Saturday, 09 March 2019 | PNS | New Delhi

Less than 10 months after being appointed as the Mizoram Governor, Kummanam Rajasekharan has resigned from the post giving rise to speculation that he may be pitted against Congress leader Shashi Tharoor from Thiruvananthapuram Lok Sabha seat. Tharoor is the sitting MP from the seat.

An RSS strong man and a former chief of state unit of BJP, Rajasekharan, 65, is being seen as the saffron party's best Lok Sabha chance from Kerala, which is the only major state where it is yet to open an account.

President Ram Nath Kovind has accepted the resignation of Rajasekharan as Mizoram Governor, a  Rashtrapati Bhavan spokesperson said in New Delhi on Friday.

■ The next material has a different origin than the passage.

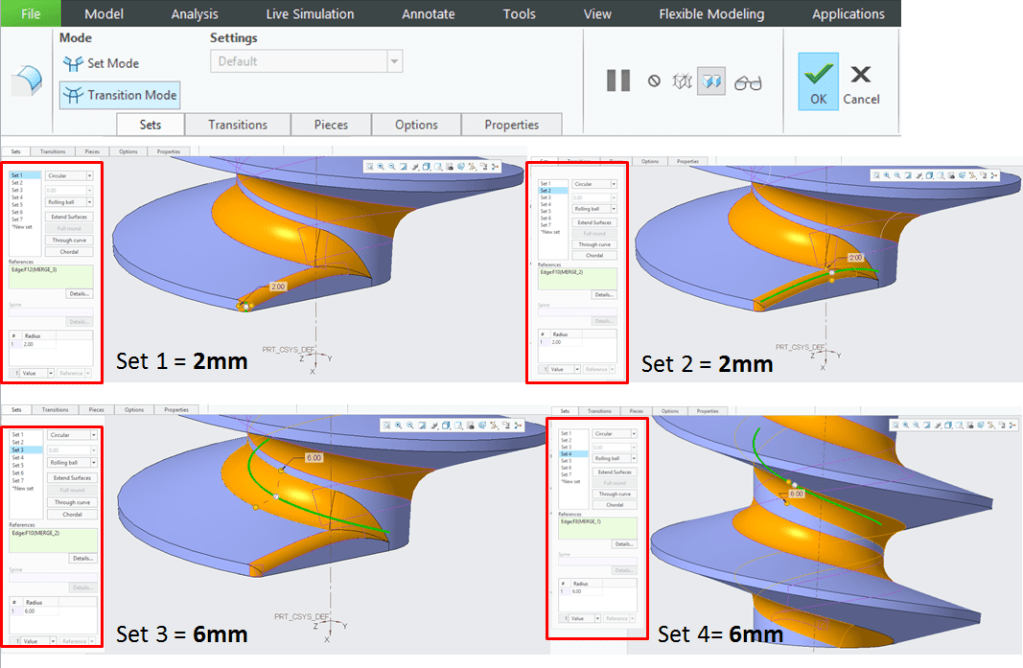This screenshot has height=668, width=1023.
Task: Click Through curve in Set 3 panel
Action: point(70,501)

Though the BJP leadership is yet to announce the candidate list, state party sources here said chances are high that Rajasekharan could contest from the prestigious Thiruvananthapuram seat, one of the half-a-dozen constituencies where the party hopes to put up a good showing.

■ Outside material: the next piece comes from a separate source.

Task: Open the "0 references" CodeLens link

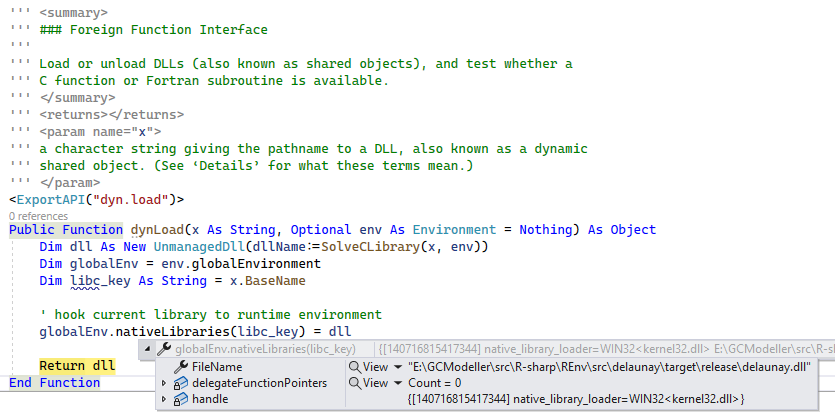Action: pyautogui.click(x=37, y=215)
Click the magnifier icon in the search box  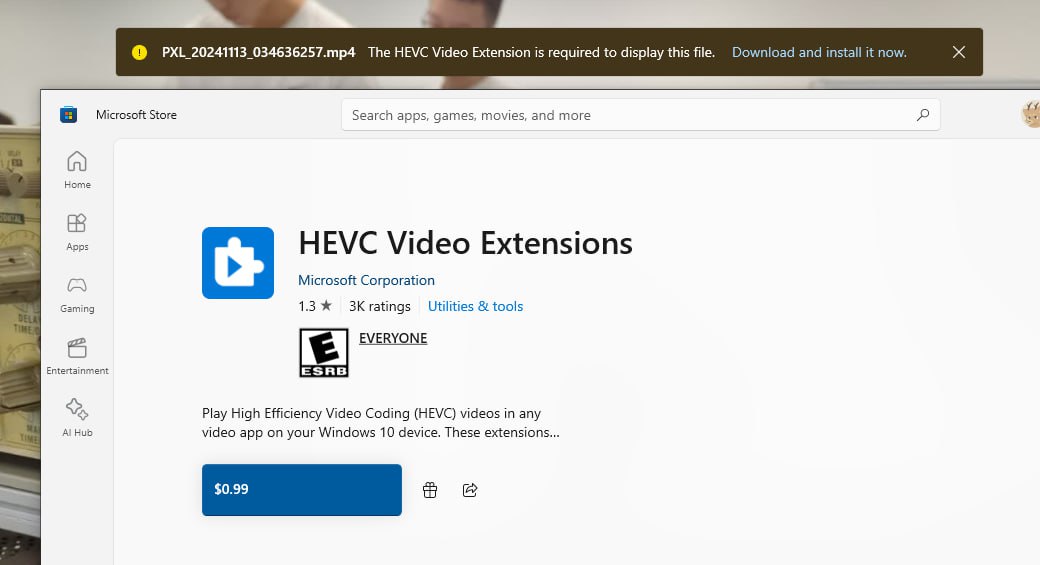point(922,115)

Rajasekharan was made the Mizoram Governor on May 25 last in a surprise move when the crucial Chengannur Assembly bypoll was round the corner.

Since then, a section of party workers had been demanding and speculating about the return of the senior leader to active politics.

If Rajasekharan is chosen for the Thiruvananthapuram constituency, a tough triangular contest involving the ruling Left Democratic Front (LDF), opposition United Democratic Front (UDF) and the BJP will be on the cards.

Though the Congress-led UDF is also yet to announce its candidate list,  Tharoor is expected to seek a third term from here.

The LDF has named CPI's sitting MLA C Divakaran as its nominee. Asked for  his reaction on the possible fielding of Rajasekharan from the constituency was sought, Tharoor said the BJP leader was a good human being, but it was the ideology of the party which the candidate represented mattered.

“As far as I know, he is a good human being. But it's not the individual but the ideology of the party which he represents and what kind of India that they envisage is most important. People of the constituency know very well what I have done for them in the last 10 years,” he told reporters.

Divakaran said who would be the rival candidate did not matter for him.